John Claudius Beresford, Irish Tory Member of the UK Parliament representing Dublin City (1801–04) and County Waterford (1806–11), is born on October 23, 1766. He also serves as Lord Mayor of Dublin (1814-15).

Beresford is educated at Trinity College, Dublin. From 1783, he serves as a storekeeper for the port of Dublin. He is subsequently appointed to a wealthy sinecure post of Inspector-General of Exports and Imports. He is returned by his father, Hon. John Beresford, for the family borough of Swords to the Irish House of Commons in 1790. In 1798 he is returned for Dublin City, helped by his position in the port, and as a partner in a leading Dublin bank and a member of Dublin Corporation.

During the Irish Rebellion of 1798, Beresford leads a yeoman battalion which fights against the rebels with a particular ferocity. He keeps a riding school in Dublin, which acquires an evil reputation as the chief scene of the floggings by which evidence is extorted from the United Irishmen. As such, he becomes identified as one of the leading opponents of the rebellion, and the rebels deliberately burn the banknotes issued by his bank. His reputation for persecuting political opponents survives throughout his political career.

Beresford takes a prominent part in the Irish House of Commons, where he unsuccessfully moves the reduction of the proposed Irish contribution to the imperial exchequer in the debates on the Act of Union. He is to the last an ardent opponent of the union, taking the opposite position to his father. He resigns his post at the port on January 25, 1799, so as not to be tainted by it or by the suggestion that his actions are motivated by a desire to retain it.

Under a provision of the Act of Union 1800 Beresford retains his seat in the 1st Parliament of the United Kingdom (1801–02) without a fresh election, and in the Union Parliament he is a supporter of William Pitt the Younger and later Henry Addington. He has to give up his Irish business interests to play a full part in Parliamentary business.
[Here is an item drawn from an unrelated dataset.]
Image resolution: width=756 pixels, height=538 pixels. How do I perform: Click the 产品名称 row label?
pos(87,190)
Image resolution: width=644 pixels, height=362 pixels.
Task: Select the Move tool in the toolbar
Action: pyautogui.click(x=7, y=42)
He is re-elected at the 1802 United Kingdom general election, being top of the poll.

On June 3, 1803, Beresford is the only previous supporter of the government to desert them and support a censure motion moved by Peter Patten, making a speech in support which is regarded as “absurd” by the Chief Secretary to the Lord Lieutenant for Ireland. In March 1804, he is appointed to the Irish currency committee, and therefore resigns his seat by accepting the Escheatorship of Ulster, a sinecure office of profit under the Crown.

After the death of his father on November 5, 1805, Beresford returns to Parliament by winning the by-election to replace him as MP for County Waterford. Politically, he allies to a family faction of the Marquess of Waterford, under the leadership of Henry de La Poer Beresford. The faction aims at trying to stop the government from giving power in Ireland to the Ponsonby family. Beresford is the chief spokesman for his group in their meetings with Ministers.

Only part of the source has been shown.